I give a completely rigorous proof. Let $y=\frac{1}{x}$ then the expression reads

$$\frac{1}{y}-y^{-y^y}-\ln^2 y$$

Now $$y^{-y^y}=e^{-\ln y e^{y\ln y}}.$$

Note that $$\lim\limits_{x \rightarrow 0}\frac{e^x-1-x}{x}=0$$ therefore

$$\lim\limits_{y \rightarrow 0}\frac{e^{y\ln y}-1-y\ln y}{y\ln y}=0$$

And since $$\lim\limits_{y \rightarrow 0} y \ln^2 y=0$$ we have

$$\lim\limits_{y \rightarrow 0}\ln y(e^{y\ln y}-1-y\ln y)=0$$

and so

$$\lim\limits_{y \rightarrow 0}e^{\ln y(e^{y\ln y}-1-y\ln y)}=1$$

Now we have

$$e^{-\ln y e^{y\ln y}}=e^{-\ln y (1+y\ln y)}e^{-\ln y (e^{y\ln y}-1-y\ln y)} $$

We shall want to multiply the entire limit by $e^{\ln y (e^{y\ln y}-1-y\ln y)} $

This gives us

$$\left(\frac{1}{y}-\ln^2 y\right)e^{\ln y (e^{y\ln y}-1-y\ln y)}- e^{-\ln y (1+y\ln y)}$$

And we want to know that

$$\left(\frac{1}{y}-\ln^2 y\right)(e^{\ln y (e^{y\ln y}-1-y\ln y)}-1)\rightarrow 0$$ which will reduce the question to finding the limit of $$\left(\frac{1}{y}-\ln^2 y\right)-e^{-\ln y (1+y\ln y)}.$$

The proof of this last limit is actually not so difficult, $\frac{e^x-1}{x}\rightarrow 1$ as $x\rightarrow 0$ so $$\frac{e^{\ln y (e^{y\ln y}-1-y\ln y)}-1}{\ln y (e^{y\ln y}-1-y\ln y)}\rightarrow 1$$

Further since $\frac{e^x-1-x}{x^2}\rightarrow \frac{1}{2}$ we get $$\frac{e^{y\ln y}-1-y\ln y}{y^2\ln^2 y}\rightarrow \frac{1}{2}$$ and we are reduced to looking at the limit $$y^2\ln^2 y\left(\frac{1}{y}-\ln^2 y\right)$$ as this limit is clearly zero.

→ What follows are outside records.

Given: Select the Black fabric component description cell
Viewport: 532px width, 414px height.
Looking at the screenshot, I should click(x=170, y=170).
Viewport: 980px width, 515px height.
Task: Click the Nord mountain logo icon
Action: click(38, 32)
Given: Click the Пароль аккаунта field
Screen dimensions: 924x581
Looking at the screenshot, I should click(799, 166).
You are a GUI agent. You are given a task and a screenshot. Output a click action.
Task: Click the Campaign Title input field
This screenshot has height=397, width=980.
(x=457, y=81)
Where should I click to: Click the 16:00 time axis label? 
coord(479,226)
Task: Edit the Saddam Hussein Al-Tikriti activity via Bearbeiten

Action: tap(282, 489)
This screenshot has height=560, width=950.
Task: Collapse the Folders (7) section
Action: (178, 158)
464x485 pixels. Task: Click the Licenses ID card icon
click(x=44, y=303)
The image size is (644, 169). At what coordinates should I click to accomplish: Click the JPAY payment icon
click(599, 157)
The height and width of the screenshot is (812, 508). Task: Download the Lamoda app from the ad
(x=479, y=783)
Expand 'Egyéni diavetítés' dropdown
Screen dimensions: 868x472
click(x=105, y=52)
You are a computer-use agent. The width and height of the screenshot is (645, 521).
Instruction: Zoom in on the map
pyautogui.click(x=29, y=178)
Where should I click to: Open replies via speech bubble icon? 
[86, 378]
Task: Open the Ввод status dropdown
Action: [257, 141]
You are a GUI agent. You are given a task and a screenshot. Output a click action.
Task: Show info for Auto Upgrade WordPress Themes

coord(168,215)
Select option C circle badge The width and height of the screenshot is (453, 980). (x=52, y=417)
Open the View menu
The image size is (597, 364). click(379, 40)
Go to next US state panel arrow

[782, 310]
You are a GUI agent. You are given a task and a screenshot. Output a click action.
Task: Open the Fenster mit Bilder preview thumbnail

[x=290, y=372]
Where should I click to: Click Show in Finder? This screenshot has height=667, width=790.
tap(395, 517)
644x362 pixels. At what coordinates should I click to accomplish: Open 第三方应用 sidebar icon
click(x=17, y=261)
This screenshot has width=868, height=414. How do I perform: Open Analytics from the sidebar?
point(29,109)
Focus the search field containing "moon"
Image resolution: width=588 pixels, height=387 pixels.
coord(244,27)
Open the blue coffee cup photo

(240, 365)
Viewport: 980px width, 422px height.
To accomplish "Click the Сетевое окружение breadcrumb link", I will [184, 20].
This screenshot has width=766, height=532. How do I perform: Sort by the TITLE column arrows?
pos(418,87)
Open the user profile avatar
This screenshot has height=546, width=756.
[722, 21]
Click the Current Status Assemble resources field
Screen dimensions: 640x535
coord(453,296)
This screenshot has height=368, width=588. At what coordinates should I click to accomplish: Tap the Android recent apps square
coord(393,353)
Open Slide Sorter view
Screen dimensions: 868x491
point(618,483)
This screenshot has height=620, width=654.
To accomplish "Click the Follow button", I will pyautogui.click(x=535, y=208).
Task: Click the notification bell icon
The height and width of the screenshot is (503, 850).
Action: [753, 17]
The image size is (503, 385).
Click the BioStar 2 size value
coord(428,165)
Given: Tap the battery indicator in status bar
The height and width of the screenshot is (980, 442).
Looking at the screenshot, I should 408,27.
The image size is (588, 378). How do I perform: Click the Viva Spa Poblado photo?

Thus we have shown the limit above and now the problem is completely reduced to the limit of $$\left(\frac{1}{y}-\ln^2 y\right)-e^{-\ln y (1+y\ln y)}.$$

Here we have

$$e^{-\ln y (1+y\ln y)}=\frac{1}{y}e^{-y\ln^2 y}$$

Now note that $$\lim\limits_{x \rightarrow 0}\frac{e^x-1-x}{x^2}=\frac{1}{2}$$ and therefore

$$\lim\limits_{y \rightarrow 0}\frac{e^{-y\ln^2 y}-1+y\ln^2 y}{y^2\ln^4 y}=-\frac{1}{2}$$ and since $$\lim\limits_{y \rightarrow 0} y\ln^4 y=0$$ we have $$\lim\limits_{y \rightarrow 0}\frac{e^{-y\ln^2 y}-1+y\ln^2 y}{y}=0$$

Now $$\frac{1}{y}e^{-y\ln^2 y}-\frac{1}{y}+\ln^2 y=\frac{e^{-y\ln^2 y}-1+y\ln^2 y}{y}$$ so we are finished. Its so easy....